**Consigna del ejercicio:** ¿Puedes reproducir textualmente el pasaje del texto sobre el origen apostólico de la Iglesia que va desde "Sucedió que en" hasta "componen la Iglesia."?

San Pablo en su Carta dirigida a
los habitantes de Éfeso, ciudad situada en la costa occidental de Asia Menor, al
hablarles de la unión e igualdad de los judíos y paganos gracias a Cristo, se refiere al origen apostólico
de la Iglesia en los
términos siguientes (Ef 2, 16-20):
-El hizo de los dos pueblos un
solo cuerpo y los ha reconciliado con Dios por medio de la cruz, destruyendo en
sí mismo la enemistad;
-con su venida anunció la paz a
los que estabais lejos y a los que estaban cerca;
-porque por él los unos y los
otros tenemos acceso al Padre en un mismo Espíritu.
-De tal suerte que ya no sois extranjeros
y huéspedes, sino que sois ciudadanos de los consagrados y miembros de la
familia de Dios,
-edificados sobre el fundamento
de los apóstoles y de los profetas. La Piedra angular de este edificio es
Cristo Jesús.
Sí, la Iglesia de Cristo está
edificada sobre el fundamento de los apóstoles, es apostólica tal como recoge
el Catecismo, escrito en orden a la aplicación del Concilio Ecuménico, Vaticano
II (nº 857):
*Fue y permanece edificada sobre
<el fundamento de los apóstoles>, testigos escogidos y enviados en misión
por el mismo Cristo.
*Guarda y transmite, con ayuda
del Espíritu Santo que habita en ella, la enseñanza, el buen deposito, las
sanas palabras oídas a los apóstoles.
*Sigue siendo enseñada,
santificada y dirigida por los apóstoles hasta la vuelta de Cristo gracias a
aquellos que les suceden en su ministerio pastoral: el colegio de los obispos
<a los que asisten los presbíteros> juntamente con el sucesor de Pedro y
Sumo Pastor de la Iglesia (AG <Ad Gentes> 5)
Sucedió que en la última Cena de
Jesús, Éste, fundó su Iglesia, e instituyó el Sacramento de la Eucaristía, con
el que se donó a sí mismo, dando lugar a una nueva congregación, esto es: <una
comunidad unida en la comunión con Él
mismo>, en palabras del Papa Benedicto XVI (La alegría de la fe. librería
Editrice Vaticana. Distribución, San Pablo; 2012):
“Los doce apóstoles son así el
signo más evidente de la voluntad de Jesús respecto a la existencia y misión de
su Iglesia, la garantía de que entre Cristo y la Iglesia no existe ninguna
contraposición, son inseparables, a pesar de los pecados de los hombres que
componen la Iglesia.
Por tanto, es del todo
incompatible con la Iglesia de Cristo un eslogan que estuvo de moda hace
algunos años: <Jesús sí, Iglesia no>.
Este Jesús individualista elegido
es un Jesús de fantasía. No podemos tener a Jesús prescindiendo de la realidad
que Él ha creado y en la cual se comunica. Entre el Hijo de Dios encarnado y su
Iglesia existe una profunda, inseparable y misteriosa continuidad, en virtud de
la cual Cristo está presente hoy en su pueblo.

**Datos disponibles:**
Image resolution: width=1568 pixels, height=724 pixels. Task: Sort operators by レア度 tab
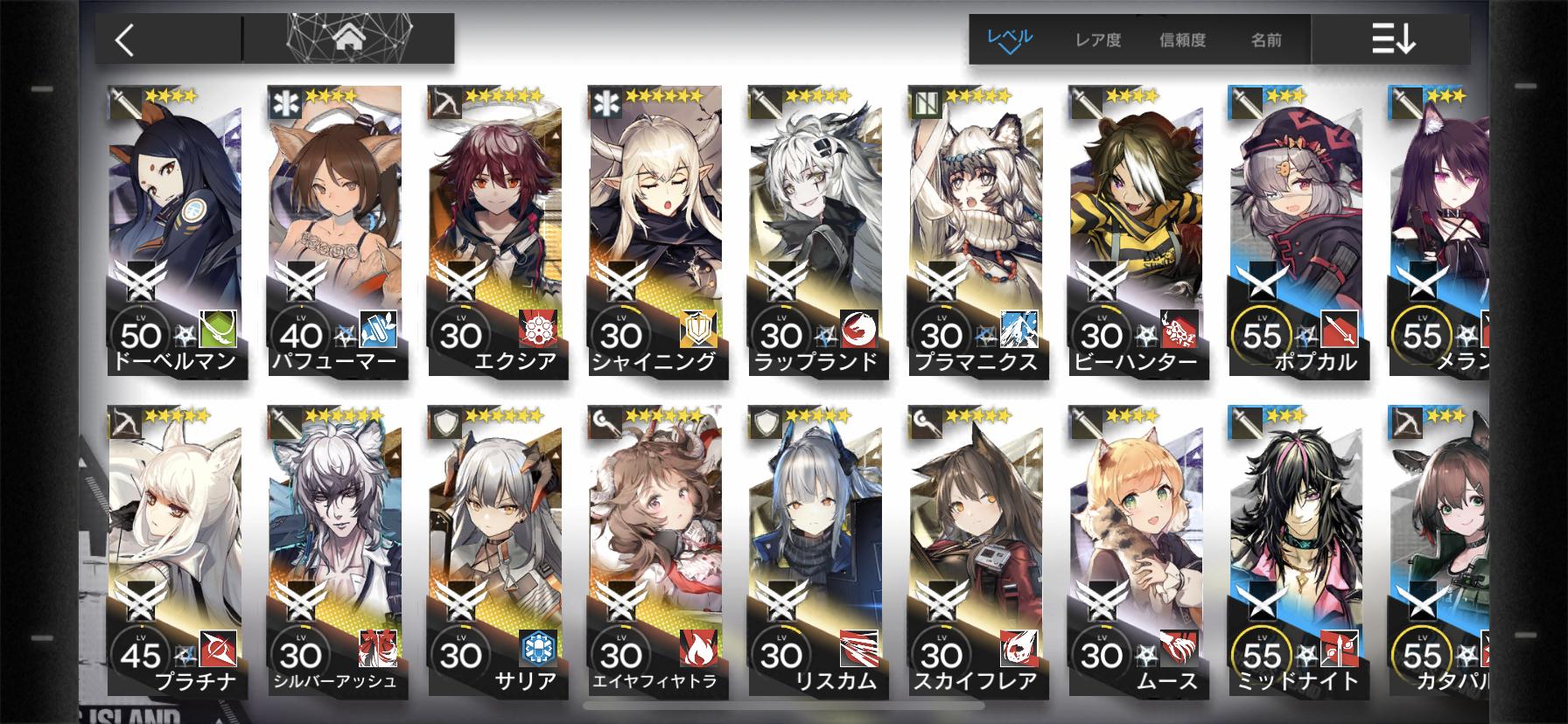point(1098,40)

**Respuesta escrita:**
Sucedió que en la última Cena de
Jesús, Éste, fundó su Iglesia, e instituyó el Sacramento de la Eucaristía, con
el que se donó a sí mismo, dando lugar a una nueva congregación, esto es: <una
comunidad unida en la comunión con Él
mismo>, en palabras del Papa Benedicto XVI (La alegría de la fe. librería
Editrice Vaticana. Distribución, San Pablo; 2012):
“Los doce apóstoles son así el
signo más evidente de la voluntad de Jesús respecto a la existencia y misión de
su Iglesia, la garantía de que entre Cristo y la Iglesia no existe ninguna
contraposición, son inseparables, a pesar de los pecados de los hombres que
componen la Iglesia.